Ilustración: Abraham Pether
El encanto por la tragedia se encuentra en una parte ser humano que ansía y busca sentir en su cuerpo las aberraciones del sufrimiento. Es una atracción contradictoria en la que, por un lado, buscamos luz, a lo que se supone que debemos de aspirar dentro de nuestras existencias; y por el otro, la atracción por la oscuridad es tan normal como buscar el tallo de una flor en crecimiento.
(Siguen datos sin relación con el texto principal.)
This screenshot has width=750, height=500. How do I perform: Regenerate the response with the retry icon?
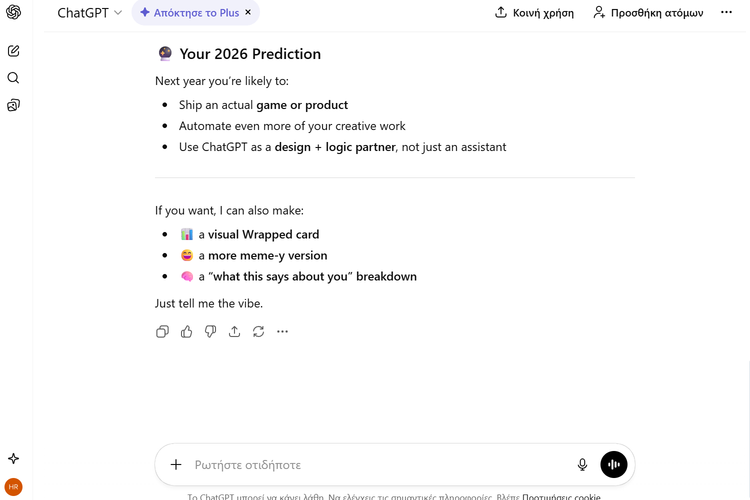point(259,332)
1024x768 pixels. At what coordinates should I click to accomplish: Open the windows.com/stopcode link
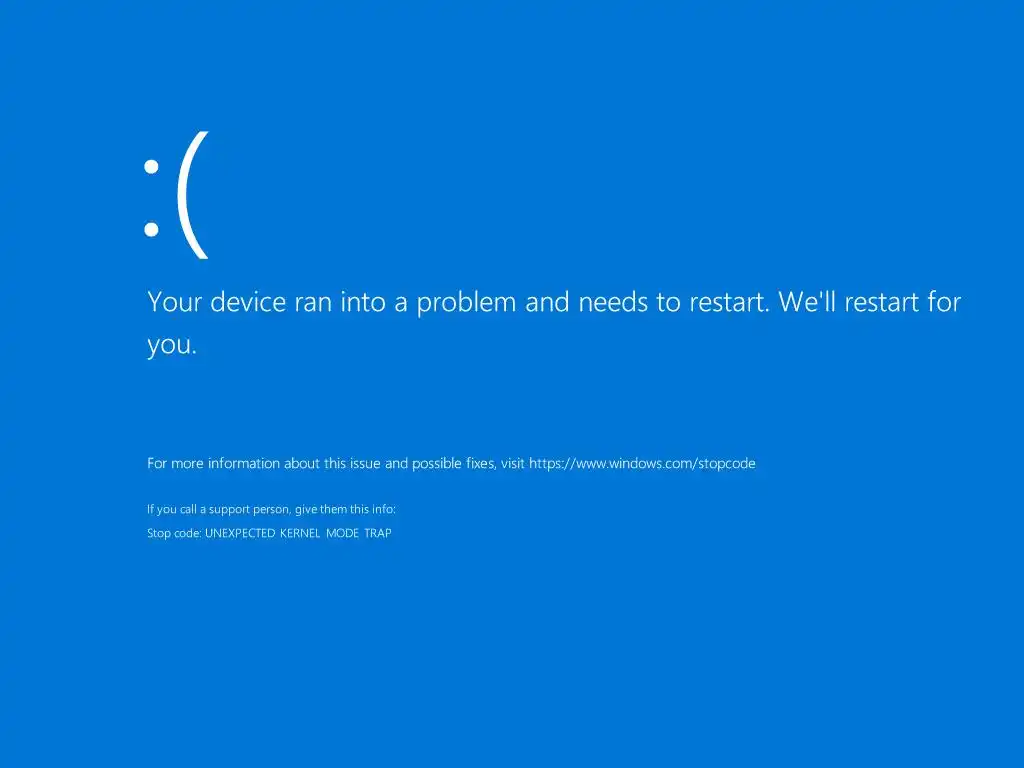tap(642, 464)
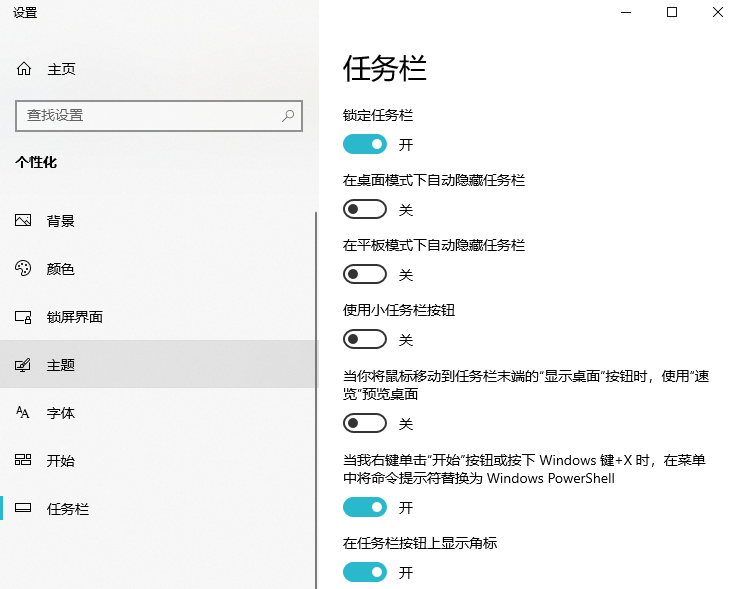Click the 主题 brush icon

point(24,365)
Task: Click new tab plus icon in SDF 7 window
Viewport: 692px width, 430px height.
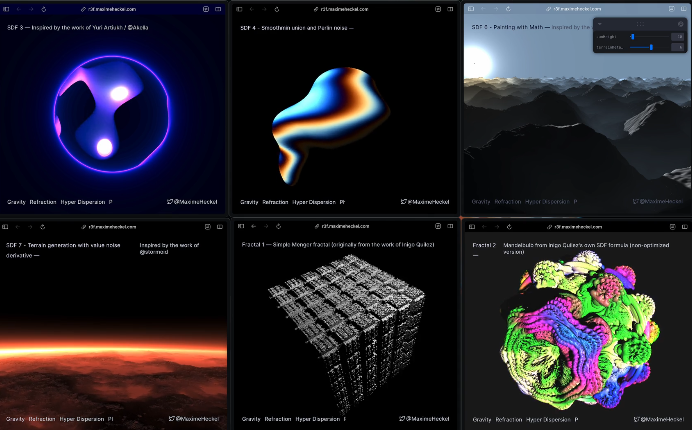Action: (205, 228)
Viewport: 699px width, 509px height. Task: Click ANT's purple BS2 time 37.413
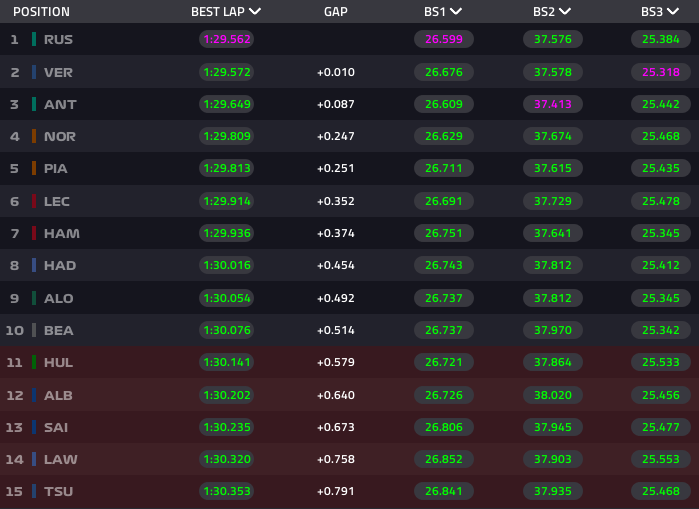coord(553,104)
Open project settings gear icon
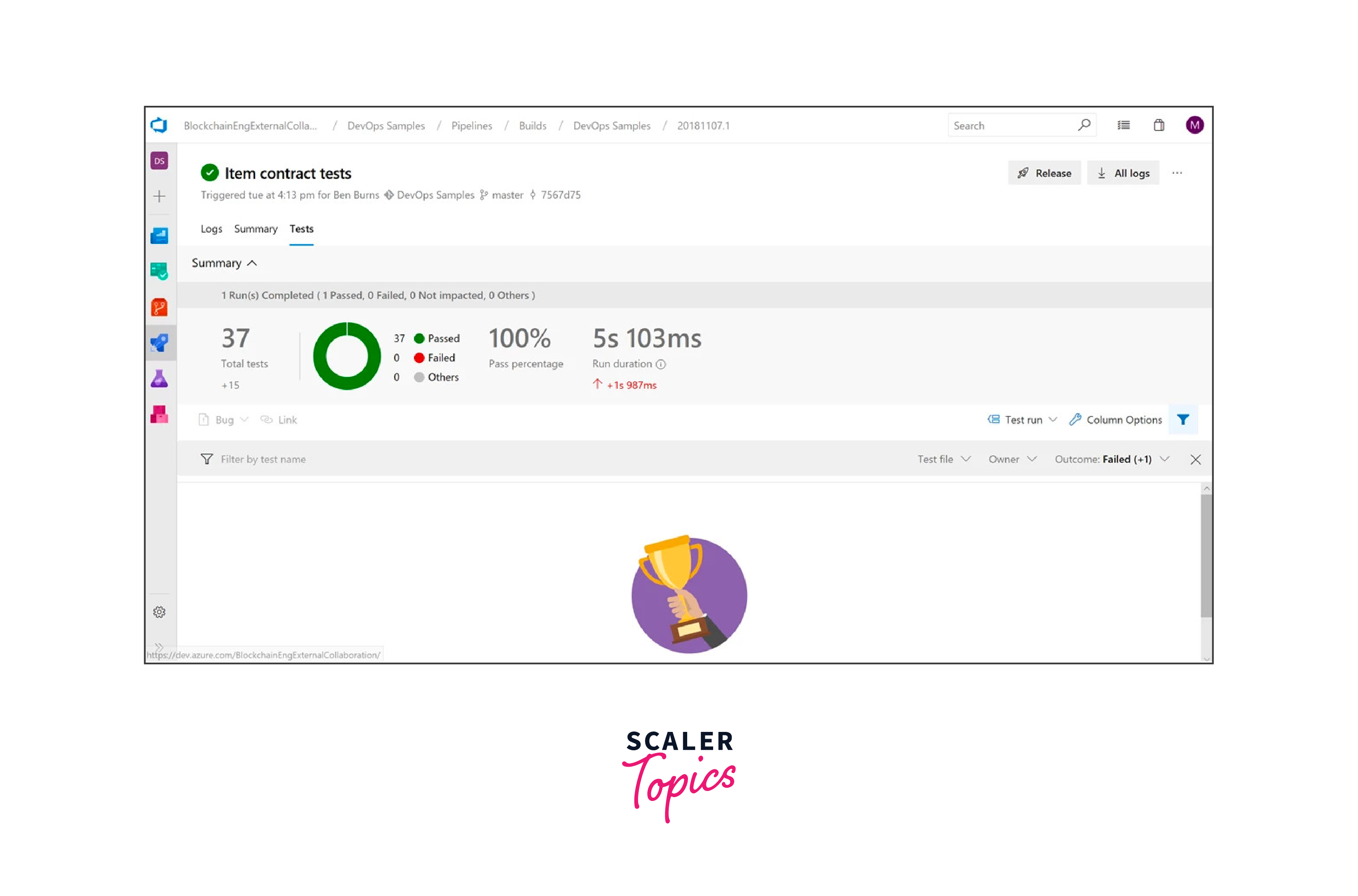The width and height of the screenshot is (1358, 896). (159, 612)
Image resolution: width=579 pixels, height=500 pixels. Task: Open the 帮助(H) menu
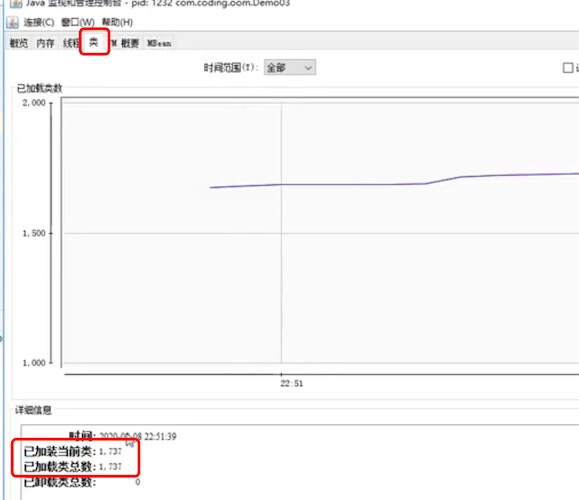point(117,23)
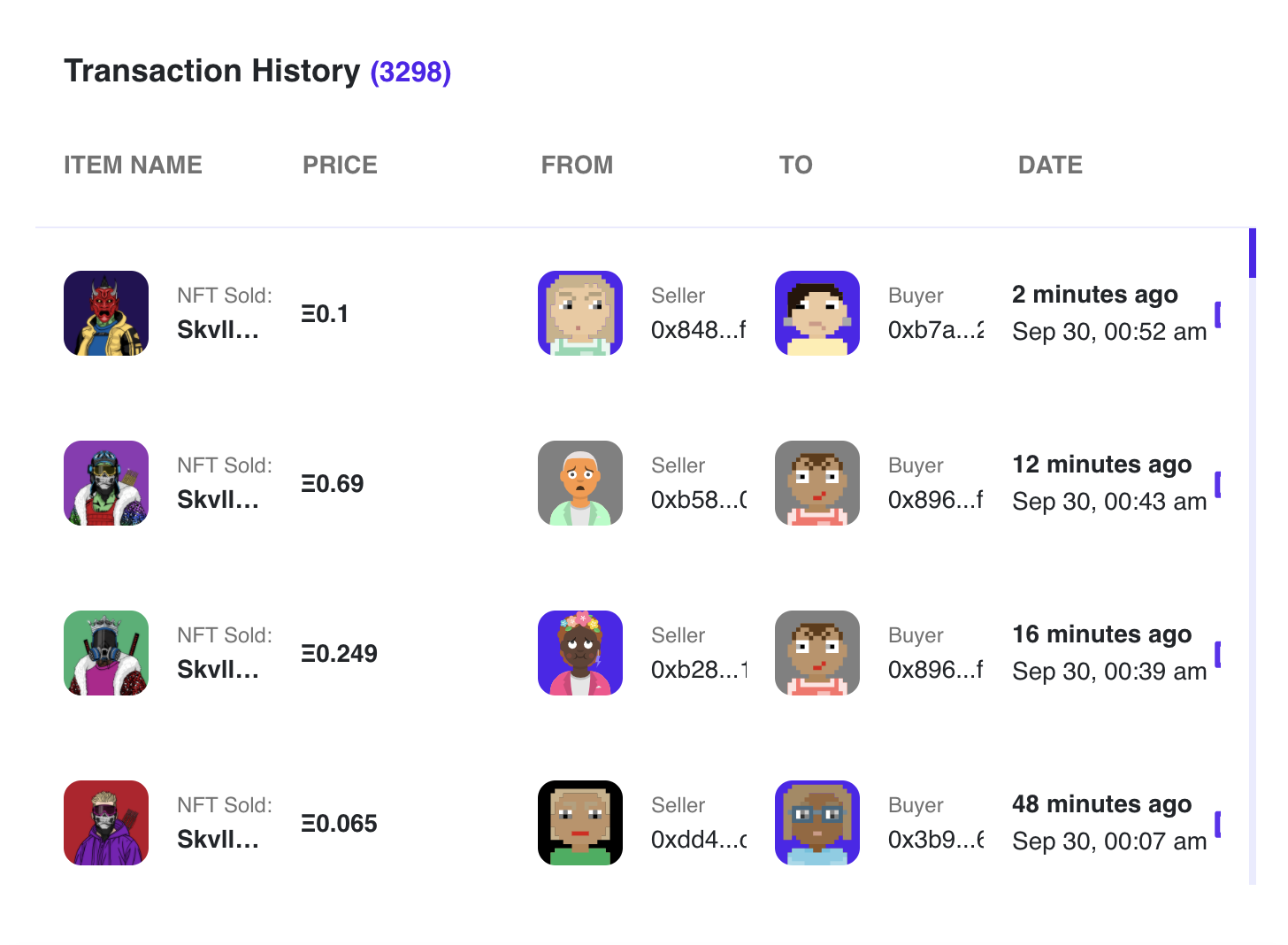
Task: Open the red demon mask NFT thumbnail
Action: pos(106,313)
Lo horripilante aparece hasta en una búsqueda
estética. Escribimos literatura visceral, llenamos lienzos, nos adentramos en
la oscuridad y la perversidad del mundo por el simple placer humano y su
incapacidad de atenerse a la posible pérdida de toda la belleza luminosa de la
vida terrenal.
Somos una dualidad y
todo lo que pareciera asemejarse a una tragedia puede tener una atracción
fatal. La literatura terrorífica existió por razones concretas. Bram Stoker,
Villiers de I'sle Adam, Allan Poe hicieron su trabajo en años de guerra, cuando
la pintura era en ocasiones paisajística, no todos tenían la valentía de
representar el horror del acero. Fueron verdaderas películas de terror que
afectaron también a la pintura, así como todos los aspectos de la vida humana.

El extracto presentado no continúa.